Convert each line of the material below into a string in a single JSON list, with one string per line and no blank lines. Leave out the pictures.
━━ Entries shown
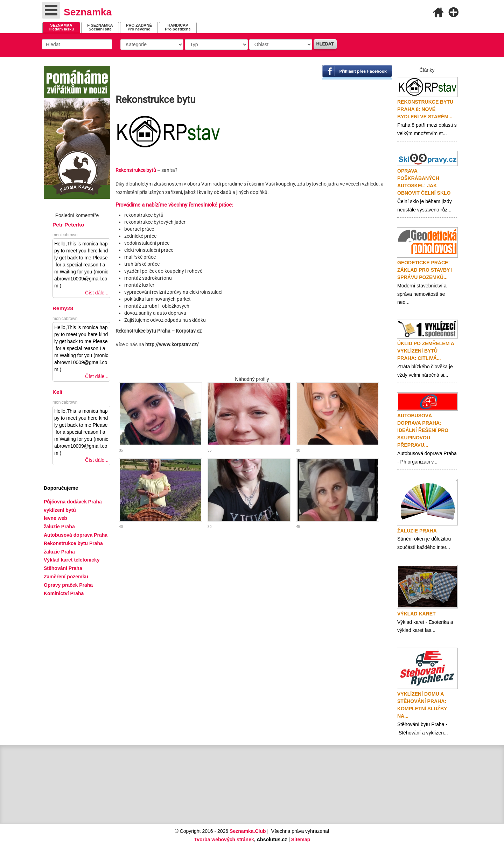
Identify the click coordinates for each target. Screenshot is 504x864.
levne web (55, 518)
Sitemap (301, 839)
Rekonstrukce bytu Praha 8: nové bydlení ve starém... (425, 109)
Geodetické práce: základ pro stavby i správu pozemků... (425, 270)
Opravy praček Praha (68, 585)
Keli (57, 392)
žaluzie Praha (59, 552)
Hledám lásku (61, 27)
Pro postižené (177, 27)
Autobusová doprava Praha (76, 535)
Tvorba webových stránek (224, 839)
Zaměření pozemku (66, 577)
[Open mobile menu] (51, 10)
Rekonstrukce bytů (136, 170)
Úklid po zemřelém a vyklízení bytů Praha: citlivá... (426, 351)
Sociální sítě (100, 27)
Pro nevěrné (139, 27)
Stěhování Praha (63, 568)
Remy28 (63, 308)
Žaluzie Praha (417, 531)
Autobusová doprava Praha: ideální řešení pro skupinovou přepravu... (423, 430)
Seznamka (88, 12)
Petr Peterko (68, 224)
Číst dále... (97, 293)
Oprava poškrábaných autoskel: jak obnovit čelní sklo (424, 182)
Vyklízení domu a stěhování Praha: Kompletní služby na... (422, 705)
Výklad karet (416, 614)
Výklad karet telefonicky (72, 560)
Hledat (325, 44)
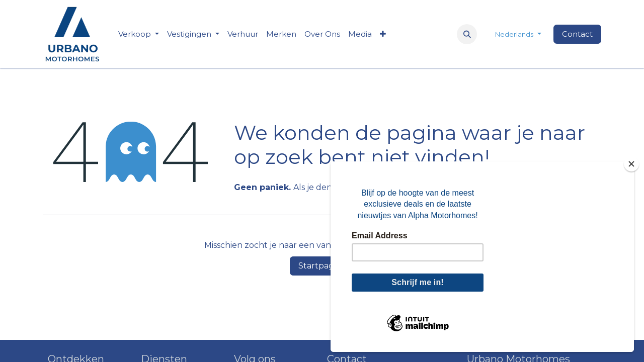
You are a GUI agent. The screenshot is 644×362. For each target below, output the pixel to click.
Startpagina (322, 265)
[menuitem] (243, 34)
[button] (467, 34)
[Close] (631, 164)
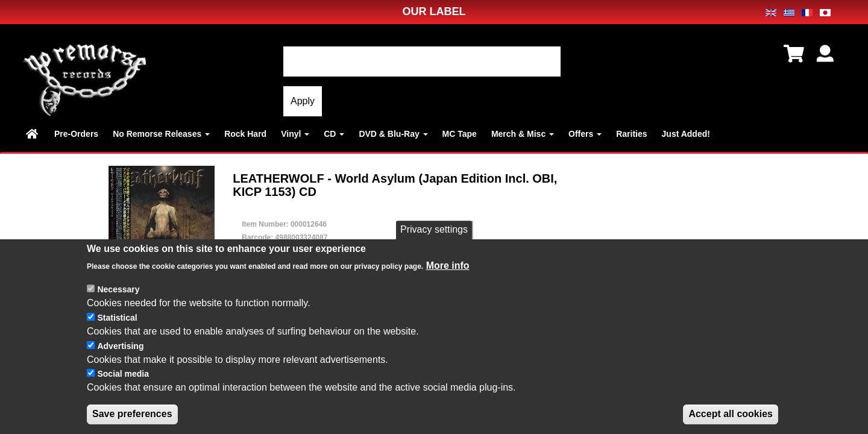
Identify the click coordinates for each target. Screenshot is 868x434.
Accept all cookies (731, 414)
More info (448, 265)
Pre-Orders (76, 134)
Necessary (118, 290)
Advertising (120, 346)
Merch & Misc (523, 134)
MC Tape (459, 134)
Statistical (117, 318)
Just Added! (686, 134)
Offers (585, 134)
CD (334, 134)
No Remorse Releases (161, 134)
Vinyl (295, 134)
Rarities (631, 134)
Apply (303, 101)
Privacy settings (434, 230)
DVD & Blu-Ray (393, 134)
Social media (123, 374)
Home (33, 134)
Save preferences (132, 414)
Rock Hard (245, 134)
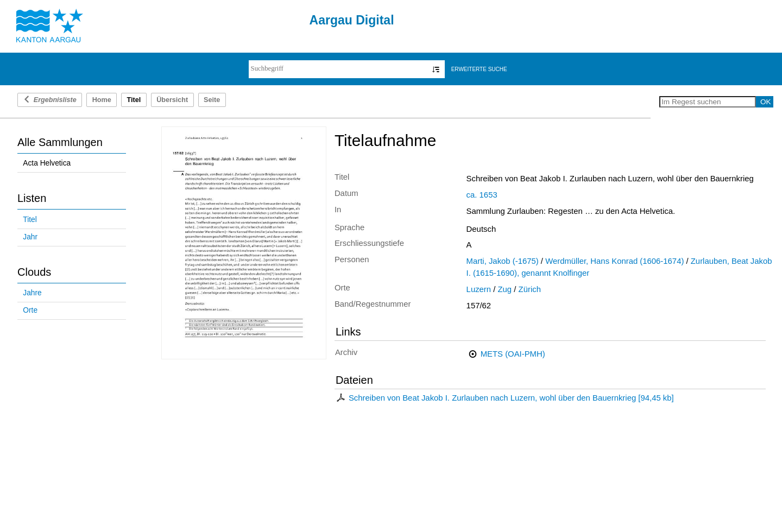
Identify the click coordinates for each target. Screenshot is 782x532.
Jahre (32, 293)
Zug (505, 289)
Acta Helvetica (47, 163)
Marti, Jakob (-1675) (502, 261)
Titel (29, 219)
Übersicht (172, 100)
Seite (212, 100)
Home (102, 100)
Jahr (30, 237)
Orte (30, 310)
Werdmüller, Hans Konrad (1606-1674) (614, 261)
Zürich (529, 289)
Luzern (478, 289)
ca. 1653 (482, 195)
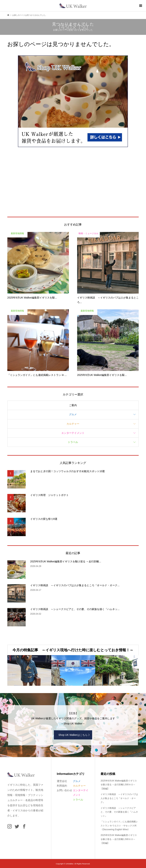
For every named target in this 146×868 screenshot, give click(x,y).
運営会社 (62, 781)
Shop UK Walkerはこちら (73, 735)
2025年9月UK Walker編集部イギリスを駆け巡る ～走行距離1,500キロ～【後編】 (119, 784)
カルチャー (73, 424)
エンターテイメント (73, 433)
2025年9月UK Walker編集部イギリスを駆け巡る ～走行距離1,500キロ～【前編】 (119, 839)
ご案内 (73, 405)
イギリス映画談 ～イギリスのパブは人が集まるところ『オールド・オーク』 (119, 798)
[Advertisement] (73, 182)
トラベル (73, 442)
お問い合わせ (65, 790)
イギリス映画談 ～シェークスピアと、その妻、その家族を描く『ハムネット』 (119, 812)
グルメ (73, 414)
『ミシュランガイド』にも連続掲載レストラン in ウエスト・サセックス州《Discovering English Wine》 (119, 826)
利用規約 (62, 785)
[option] (29, 670)
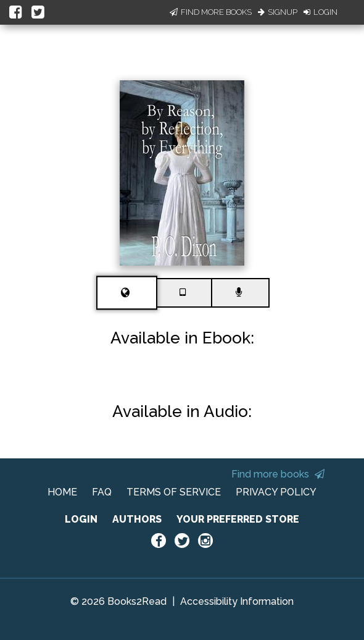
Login (320, 12)
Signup (278, 12)
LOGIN (81, 519)
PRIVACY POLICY (276, 492)
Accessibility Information (237, 601)
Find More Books (210, 12)
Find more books (278, 474)
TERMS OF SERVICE (173, 492)
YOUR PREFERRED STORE (238, 519)
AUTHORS (137, 519)
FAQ (102, 492)
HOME (62, 492)
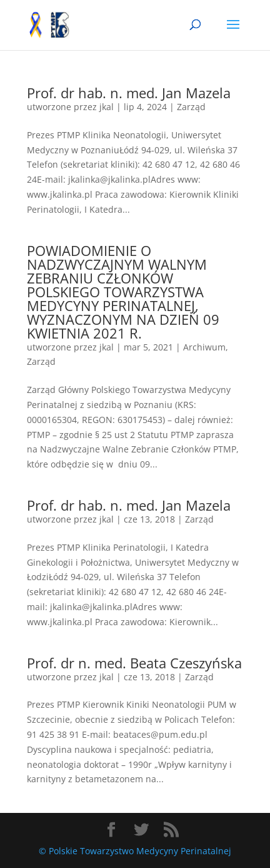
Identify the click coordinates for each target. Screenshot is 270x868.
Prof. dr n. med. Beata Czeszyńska (134, 663)
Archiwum (204, 347)
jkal (106, 106)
━━━━
- Answer to the problem -
[
  "Identify the click coordinates for each target. Screenshot is 504x864.",
  "levne web (55, 518)",
  "Sitemap (301, 839)",
  "Rekonstrukce bytu Praha 8: nové bydlení ve starém... (425, 109)",
  "Geodetické práce: základ pro stavby i správu pozemků... (425, 270)",
  "Opravy praček Praha (68, 585)",
  "Keli (57, 392)",
  "žaluzie Praha (59, 552)",
  "Hledám lásku (61, 27)",
  "Pro postižené (177, 27)",
  "Autobusová doprava Praha (76, 535)",
  "Tvorba webových stránek (224, 839)",
  "Zaměření pozemku (66, 577)",
  "[Open mobile menu] (51, 10)",
  "Rekonstrukce bytů (136, 170)",
  "Úklid po zemřelém a vyklízení bytů Praha: citlivá... (426, 351)",
  "Sociální sítě (100, 27)",
  "Pro nevěrné (139, 27)",
  "Stěhování Praha (63, 568)",
  "Remy28 (63, 308)",
  "Žaluzie Praha (417, 531)",
  "Autobusová doprava Praha: ideální řešení pro skupinovou přepravu... (423, 430)",
  "Seznamka (88, 12)",
  "Petr Peterko (68, 224)",
  "Číst dále... (97, 293)",
  "Oprava poškrábaných autoskel: jak obnovit čelní sklo (424, 182)",
  "Vyklízení domu a stěhování Praha: Kompletní služby na... (422, 705)",
  "Výklad karet (416, 614)",
  "Výklad karet telefonicky (72, 560)",
  "Hledat (325, 44)",
  "You are a GUI agent. The screenshot is 644×362. For each target below, output the pixel to click.",
  "Startpagina (322, 265)",
  "[menuitem] (243, 34)",
  "[button] (467, 34)",
  "[Close] (631, 164)",
  "Identify the click coordinates for each target. Screenshot is 868x434.",
  "Accept all cookies (731, 414)",
  "More info (448, 265)",
  "Pre-Orders (76, 134)",
  "Necessary (118, 290)",
  "Advertising (120, 346)",
  "Merch & Misc (523, 134)",
  "MC Tape (459, 134)",
  "Statistical (117, 318)",
  "Just Added! (686, 134)",
  "Offers (585, 134)",
  "CD (334, 134)",
  "No Remorse Releases (161, 134)",
  "Vinyl (295, 134)",
  "Rarities (631, 134)",
  "Apply (303, 101)",
  "Privacy settings (434, 230)",
  "DVD & Blu-Ray (393, 134)",
  "Social media (123, 374)",
  "Home (33, 134)",
  "Save preferences (132, 414)",
  "Rock Hard (245, 134)",
  "Identify the click coordinates for each target. Screenshot is 782x532.",
  "Jahre (32, 293)",
  "Zug (505, 289)",
  "Acta Helvetica (47, 163)",
  "Marti, Jakob (-1675) (502, 261)",
  "Titel (29, 219)",
  "Übersicht (172, 100)",
  "Seite (212, 100)",
  "Home (102, 100)",
  "Jahr (30, 237)",
  "Orte (30, 310)",
  "Werdmüller, Hans Konrad (1606-1674) (614, 261)",
  "Zürich (529, 289)",
  "Luzern (478, 289)",
  "ca. 1653 (482, 195)",
  "For every named target in this 146×868 screenshot, give click(x,y).",
  "運営会社 (62, 781)",
  "Shop UK Walkerはこちら (73, 735)",
  "2025年9月UK Walker編集部イギリスを駆け巡る ～走行距離1,500キロ～【後編】 (119, 784)",
  "カルチャー (73, 424)",
  "エンターテイメント (73, 433)",
  "2025年9月UK Walker編集部イギリスを駆け巡る ～走行距離1,500キロ～【前編】 (119, 839)",
  "ご案内 (73, 405)",
  "イギリス映画談 ～イギリスのパブは人が集まるところ『オールド・オーク』 (119, 798)",
  "[Advertisement] (73, 182)",
  "トラベル (73, 442)",
  "お問い合わせ (65, 790)",
  "イギリス映画談 ～シェークスピアと、その妻、その家族を描く『ハムネット』 (119, 812)",
  "グルメ (73, 414)",
  "『ミシュランガイド』にも連続掲載レストラン in ウエスト・サセックス州《Discovering English Wine》 (119, 826)",
  "利用規約 (62, 785)",
  "[option] (29, 670)",
  "Login (320, 12)",
  "Signup (278, 12)",
  "LOGIN (81, 519)",
  "PRIVACY POLICY (276, 492)",
  "Accessibility Information (237, 601)",
  "Find More Books (210, 12)",
  "Find more books (278, 474)",
  "TERMS OF SERVICE (173, 492)",
  "YOUR PREFERRED STORE (238, 519)",
  "AUTHORS (137, 519)",
  "FAQ (102, 492)",
  "HOME (62, 492)",
  "Identify the click coordinates for each target. Screenshot is 270x868.",
  "Prof. dr n. med. Beata Czeszyńska (134, 663)",
  "Archiwum (204, 347)",
  "jkal (106, 106)"
]